[Your objective] Write out exactly the lines below that run from the one containing "446x355 pixels. How" through the one containing "You are a computer-use agent. The image", both included, with no other lines.

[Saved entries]

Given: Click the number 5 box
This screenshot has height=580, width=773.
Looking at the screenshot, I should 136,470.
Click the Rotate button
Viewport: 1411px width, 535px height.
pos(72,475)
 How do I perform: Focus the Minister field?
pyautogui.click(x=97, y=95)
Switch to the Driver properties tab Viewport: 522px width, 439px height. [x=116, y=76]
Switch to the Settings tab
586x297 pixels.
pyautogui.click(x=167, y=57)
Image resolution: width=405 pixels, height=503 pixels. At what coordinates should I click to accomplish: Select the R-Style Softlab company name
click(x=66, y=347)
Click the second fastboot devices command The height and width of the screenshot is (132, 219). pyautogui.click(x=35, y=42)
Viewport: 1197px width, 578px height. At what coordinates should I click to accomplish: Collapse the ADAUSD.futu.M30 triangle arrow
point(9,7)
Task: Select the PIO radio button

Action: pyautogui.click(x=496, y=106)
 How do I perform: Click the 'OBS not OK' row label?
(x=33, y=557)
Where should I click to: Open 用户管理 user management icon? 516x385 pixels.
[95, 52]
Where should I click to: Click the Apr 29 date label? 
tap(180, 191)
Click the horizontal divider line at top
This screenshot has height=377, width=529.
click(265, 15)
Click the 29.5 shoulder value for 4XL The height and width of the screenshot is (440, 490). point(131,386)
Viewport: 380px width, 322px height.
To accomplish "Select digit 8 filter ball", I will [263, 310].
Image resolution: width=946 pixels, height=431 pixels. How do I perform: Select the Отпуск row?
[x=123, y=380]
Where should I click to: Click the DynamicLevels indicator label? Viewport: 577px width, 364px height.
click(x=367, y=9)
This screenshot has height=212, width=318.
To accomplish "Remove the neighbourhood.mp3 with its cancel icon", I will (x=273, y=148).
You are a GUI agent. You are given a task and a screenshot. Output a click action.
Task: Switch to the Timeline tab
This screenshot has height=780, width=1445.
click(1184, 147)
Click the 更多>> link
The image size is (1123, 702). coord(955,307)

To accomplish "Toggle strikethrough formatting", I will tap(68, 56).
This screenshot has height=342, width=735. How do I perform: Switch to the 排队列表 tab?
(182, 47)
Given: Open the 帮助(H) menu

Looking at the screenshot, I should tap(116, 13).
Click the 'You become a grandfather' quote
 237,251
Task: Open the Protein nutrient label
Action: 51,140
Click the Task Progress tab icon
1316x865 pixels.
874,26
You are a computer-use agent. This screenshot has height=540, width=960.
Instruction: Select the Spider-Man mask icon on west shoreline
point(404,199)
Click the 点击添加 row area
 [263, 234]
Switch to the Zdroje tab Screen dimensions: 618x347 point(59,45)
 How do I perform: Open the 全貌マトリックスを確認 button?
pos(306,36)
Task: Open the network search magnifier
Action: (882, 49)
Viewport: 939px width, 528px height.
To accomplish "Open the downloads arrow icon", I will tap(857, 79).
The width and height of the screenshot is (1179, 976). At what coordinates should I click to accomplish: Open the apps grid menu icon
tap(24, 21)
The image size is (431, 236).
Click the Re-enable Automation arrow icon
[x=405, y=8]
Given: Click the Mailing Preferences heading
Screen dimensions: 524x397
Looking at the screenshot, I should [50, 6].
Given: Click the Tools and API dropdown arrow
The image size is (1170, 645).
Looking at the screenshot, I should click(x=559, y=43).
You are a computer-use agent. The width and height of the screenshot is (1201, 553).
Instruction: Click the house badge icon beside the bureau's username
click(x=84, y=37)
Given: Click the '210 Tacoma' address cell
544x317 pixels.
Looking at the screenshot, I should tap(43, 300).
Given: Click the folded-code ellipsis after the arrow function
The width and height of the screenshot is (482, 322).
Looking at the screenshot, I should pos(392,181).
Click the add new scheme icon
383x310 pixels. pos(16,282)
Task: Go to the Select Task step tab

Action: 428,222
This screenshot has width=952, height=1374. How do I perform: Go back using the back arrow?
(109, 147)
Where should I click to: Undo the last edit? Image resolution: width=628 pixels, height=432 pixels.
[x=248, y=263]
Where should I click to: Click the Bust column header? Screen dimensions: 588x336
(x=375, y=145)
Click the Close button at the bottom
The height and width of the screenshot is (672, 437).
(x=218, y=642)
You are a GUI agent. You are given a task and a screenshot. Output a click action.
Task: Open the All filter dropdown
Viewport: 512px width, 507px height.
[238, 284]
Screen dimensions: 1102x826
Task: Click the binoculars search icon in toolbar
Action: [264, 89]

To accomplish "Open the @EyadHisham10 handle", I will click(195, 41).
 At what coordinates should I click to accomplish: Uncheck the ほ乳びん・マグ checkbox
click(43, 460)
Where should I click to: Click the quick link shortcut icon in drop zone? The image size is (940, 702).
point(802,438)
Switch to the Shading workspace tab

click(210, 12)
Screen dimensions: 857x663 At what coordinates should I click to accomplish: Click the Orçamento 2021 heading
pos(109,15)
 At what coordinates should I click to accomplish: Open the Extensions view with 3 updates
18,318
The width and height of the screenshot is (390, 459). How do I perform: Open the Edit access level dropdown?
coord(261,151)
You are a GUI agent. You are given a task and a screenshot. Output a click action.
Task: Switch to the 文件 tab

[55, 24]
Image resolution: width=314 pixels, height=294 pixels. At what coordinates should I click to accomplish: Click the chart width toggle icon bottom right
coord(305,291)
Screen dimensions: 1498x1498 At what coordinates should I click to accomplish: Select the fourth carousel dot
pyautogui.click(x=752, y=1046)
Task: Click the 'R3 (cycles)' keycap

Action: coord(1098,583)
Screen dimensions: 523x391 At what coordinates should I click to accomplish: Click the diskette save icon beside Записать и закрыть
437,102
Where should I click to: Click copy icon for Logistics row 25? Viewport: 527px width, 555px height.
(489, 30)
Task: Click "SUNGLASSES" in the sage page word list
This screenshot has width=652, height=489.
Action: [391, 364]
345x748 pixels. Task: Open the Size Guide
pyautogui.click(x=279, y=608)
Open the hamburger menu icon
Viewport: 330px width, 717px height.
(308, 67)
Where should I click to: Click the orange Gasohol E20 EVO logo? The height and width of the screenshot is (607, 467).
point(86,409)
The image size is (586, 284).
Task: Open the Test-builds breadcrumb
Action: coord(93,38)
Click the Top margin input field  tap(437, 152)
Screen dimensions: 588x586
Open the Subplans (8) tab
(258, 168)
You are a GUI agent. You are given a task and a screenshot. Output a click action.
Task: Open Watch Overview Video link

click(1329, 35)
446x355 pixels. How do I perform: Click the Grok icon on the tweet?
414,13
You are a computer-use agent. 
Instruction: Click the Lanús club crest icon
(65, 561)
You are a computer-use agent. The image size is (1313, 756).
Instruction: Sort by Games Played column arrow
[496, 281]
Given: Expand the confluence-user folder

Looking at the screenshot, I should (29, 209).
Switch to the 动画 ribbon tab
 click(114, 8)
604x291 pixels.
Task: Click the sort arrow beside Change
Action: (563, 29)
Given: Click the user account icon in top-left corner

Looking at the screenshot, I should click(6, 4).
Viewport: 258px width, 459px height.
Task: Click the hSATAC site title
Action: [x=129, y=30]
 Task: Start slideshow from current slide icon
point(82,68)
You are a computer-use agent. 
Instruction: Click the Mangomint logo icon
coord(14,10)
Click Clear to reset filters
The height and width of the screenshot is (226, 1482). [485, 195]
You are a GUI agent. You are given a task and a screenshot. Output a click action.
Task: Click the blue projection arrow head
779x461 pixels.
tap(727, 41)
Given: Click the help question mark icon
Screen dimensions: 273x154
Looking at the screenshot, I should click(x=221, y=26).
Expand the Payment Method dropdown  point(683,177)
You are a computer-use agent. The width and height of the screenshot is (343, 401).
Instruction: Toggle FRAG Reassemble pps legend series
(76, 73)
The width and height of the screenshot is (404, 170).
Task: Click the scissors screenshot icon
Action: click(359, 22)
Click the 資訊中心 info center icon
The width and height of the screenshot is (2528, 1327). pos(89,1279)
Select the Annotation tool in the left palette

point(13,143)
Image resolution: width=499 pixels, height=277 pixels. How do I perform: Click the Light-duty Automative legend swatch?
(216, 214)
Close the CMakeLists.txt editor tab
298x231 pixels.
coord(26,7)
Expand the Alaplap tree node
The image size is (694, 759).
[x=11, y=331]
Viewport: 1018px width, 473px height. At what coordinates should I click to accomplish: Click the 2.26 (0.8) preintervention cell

[Solution]
446x355 pixels. How do I perform: Click the Grok icon on the tweet?
414,13
You are a computer-use agent. 
Instruction: Click the Lanús club crest icon
(65, 561)
You are a computer-use agent. The image size is (1313, 756).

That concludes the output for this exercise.